Universities were founded because early Americans earnestly believed that American society should be governed by evangelical Christian people. They believed that American industry should be run by evangelical Christian entrepreneurs. They believed that American culture should be created by evangelical Christians. The desire to assure that America would be ruled by an evangelical elite was no doubt the primary reason that American universities were founded from 1636-1800.
The marriage of spiritual maturity and elite education is a potent combination and to a large degree assured the success of the American experiment. Its divorce may presage its demise.
Evangelicals became uncomfortable with the secular university as early as 1800. As modern science influenced the university, Christian evangelicalism maintained peace with it, believing that all truth was God’s truth. In fact, Christian evangelicalism wed the Gospel to science. Evangelicals sought to maintain a commonsense epistemology that easily accommodated scientific advances (George Marsden, The Soul of the American University. Oxford, England: Oxford University Press, 1994). In a congenial, almost filial spirit, the colleges endorsed a broader, more moralistic, less sectarian Christianity. However, as science abandoned theism for naturalism, evangelicals grew uneasy. Eventually, by the 1880s, religion–including evangelicalism–was on the fringinges of the American university. Eventually Christian evangelicalism was to be off the university radar screen altogether.

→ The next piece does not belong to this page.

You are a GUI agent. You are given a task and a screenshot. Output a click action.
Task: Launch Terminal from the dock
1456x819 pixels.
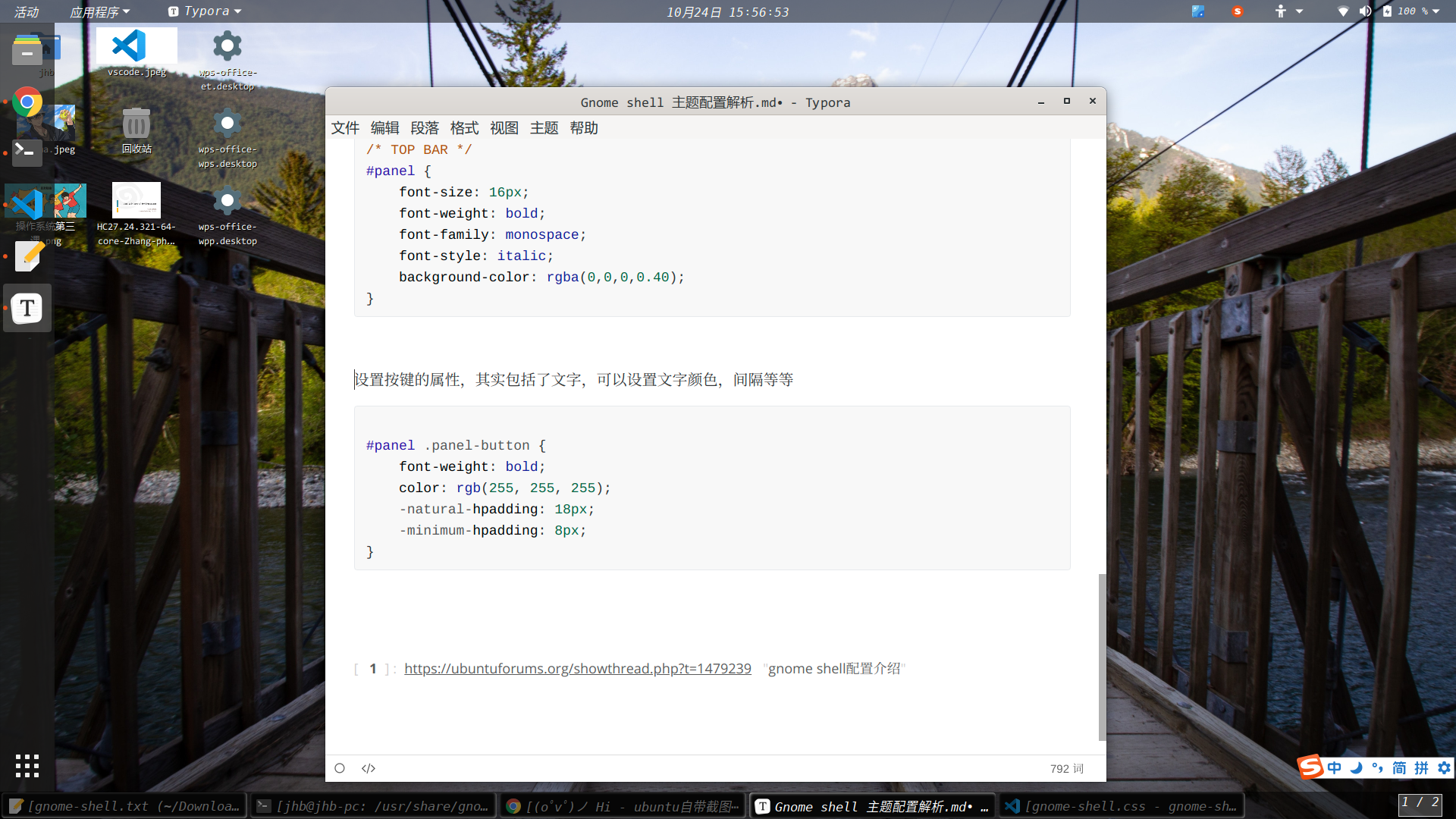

Universities now professed a vague commitment to a liberal, ethical Christianity which invited skepticism and indifference. Religious commitment was perceived as psychological phenomenon, and moved to the fringes of university life. In fact, religious commitment was perceived as a voluntary activity, an aberration rather than an expressed purpose of the institution. Christianity was taught along with other religious expressions in religious departments. Christian ministry was relegated to insignificant graduate schools or dropped altogether.
By the 1920s the university was not even loosely a Christian institution. Religion in the university and in public life was to be relegated to the private experience. So-called “academic freedom†became a sacrosanct concept and precluded anything that smacked of religiosity–especially old time religion that evangelicals so enthusiastically embraced. Religion was represented on campus in sanitary denominational ministries and token chapel ministries (that were hardly more than counseling centers). The separation has been so thorough that when the New York Times’ reporter Ari Goldman spent a year at Harvard Divinity School he was pleased to find, after all, God at Harvard! (Ari L. Goldman, The Search for God at Harvard. NY: Random House, 1991).
At the same time, with growing persecution, evangelicals abandoned the secular university and founded their own universities. This whole process accelerated after the Scopes Trial in the 1920s.